Chengcheng Zhang, Jinchi Jiang, Fengwei Tian, Jianxin Zhao, Hao Zhang, Qixiao Zhai, Wei Chen
Clinical Nutrition 2020, 39 (10): 2960-2969

BACKGROUND & AIMS: Clinical trials have reported controversial results regarding the effectiveness of probiotics in alleviating functional constipation in adults. We reviewed relevant randomized controlled trials to elucidate the effectiveness of probiotics on constipation symptoms in adults with functional constipation.

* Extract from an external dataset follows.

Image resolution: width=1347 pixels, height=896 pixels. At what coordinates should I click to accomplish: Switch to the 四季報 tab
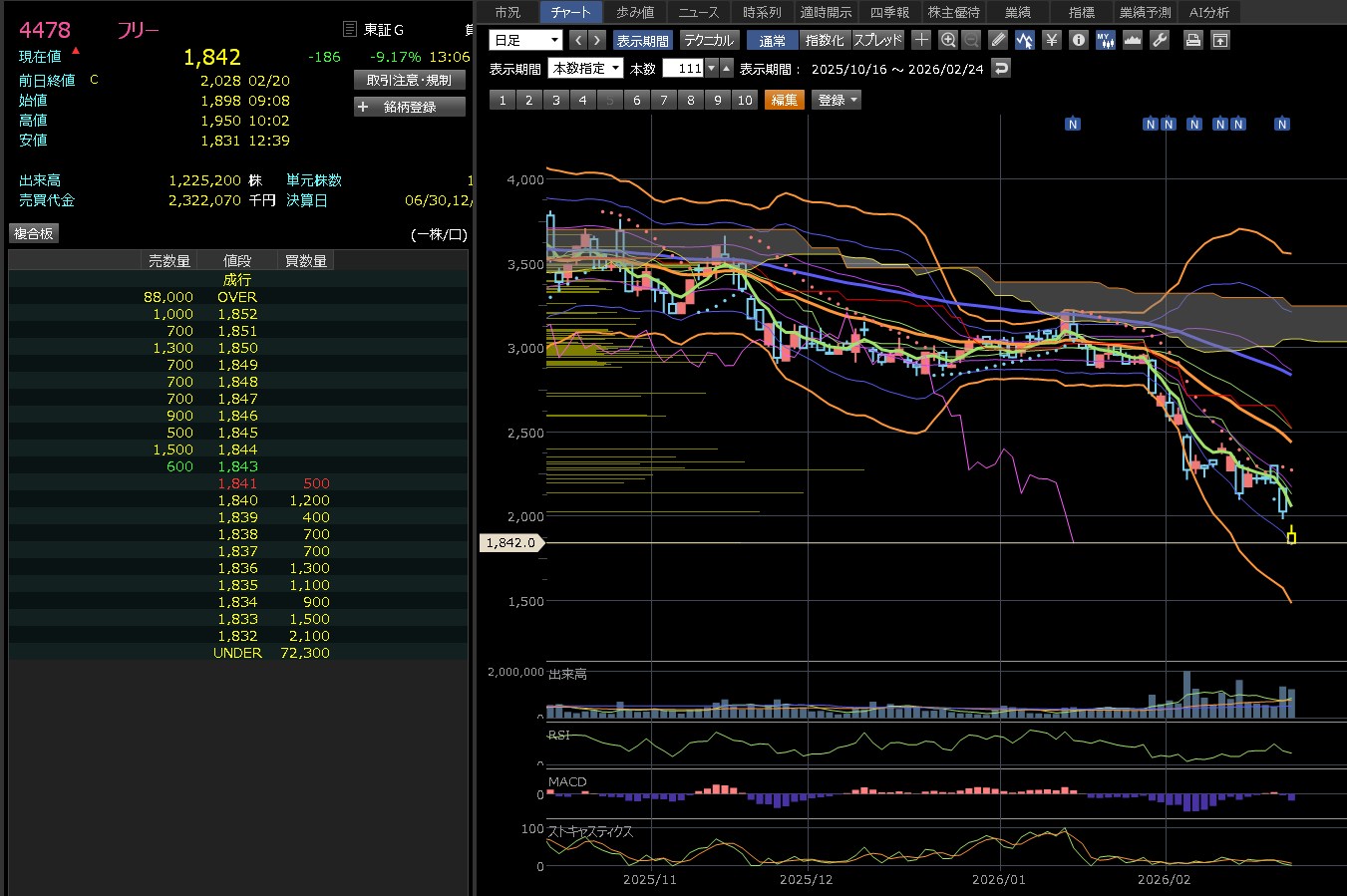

METHODS: We searched Medline, the Cochrane Library, Web of Science, and Google Scholar for relevant articles published up to April 2019. The primary outcomes of interest were stool frequency, gut transit time (GTT), stool consistency, and bloating. Two authors independently performed the study selection, risk-of-bias assessment, and data extraction. The outcome data were extracted from each included study and synthesized using weighted mean differences (WMDs) or standardized mean differences (SMDs). Pooled data synthesis was performed using a random-effects model.

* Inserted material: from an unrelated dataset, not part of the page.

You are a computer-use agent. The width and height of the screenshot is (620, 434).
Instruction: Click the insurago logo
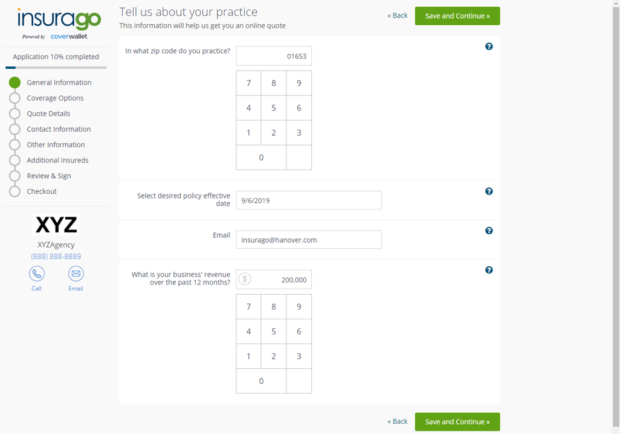(x=56, y=21)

RESULTS: In total, 2327 relevant studies were identified, 15 of which were found to be eligible randomized controlled trials and were included in the meta-analysis. Pooling of the extracted data demonstrated that probiotic consumption significantly reduced the whole GTT by 13.75 h [95% confidence interval (CI): -21.93 to -5.56 h] and increased the stool frequency by 0.98 (95% CI: 0.36 to 1.60) bowel movements per week. This increase was significant with the consumption of multispecies probiotics [at least two bacteria; WMD: 1.22 (95% CI: 0.50 to 1.94) bowel movements per week] but not with the consumption of Bifidobacterium lactis [WMD: 1.34 (95% CI: -0.27 to 2.94) bowel movements per week] or B. longum [WMD: -0.02 (95% CI: -0.56 to 0.53) bowel movements per week] alone. Multispecies probiotics (WMD: 1.37; 95% CI: 0.72 to 2.01), but not single-species probiotics (WMD: 1.18; 95% CI: -0.59 to 2.96), improved stool consistency (WMD: 1.30; 95% CI: 0.22 to 2.38). Similarly, multispecies probiotics (at least two bacteria; WMD: -0.49; 95% CI: -0.85 to -0.13), but not single-species probiotics (WMD: -0.24; 95% CI: -0.55 to 0.07), significantly decreased bloating. Performance bias were high, whereas detection bias was unclear because of inadequate reporting.

CONCLUSION: Consumption of probiotics, in particular, multispecies probiotics, may substantially reduce the GTT, increase the stool frequency, and improve the stool consistency. Thus, probiotics can be regarded as safe and natural agents for alleviation of functional constipation in adults.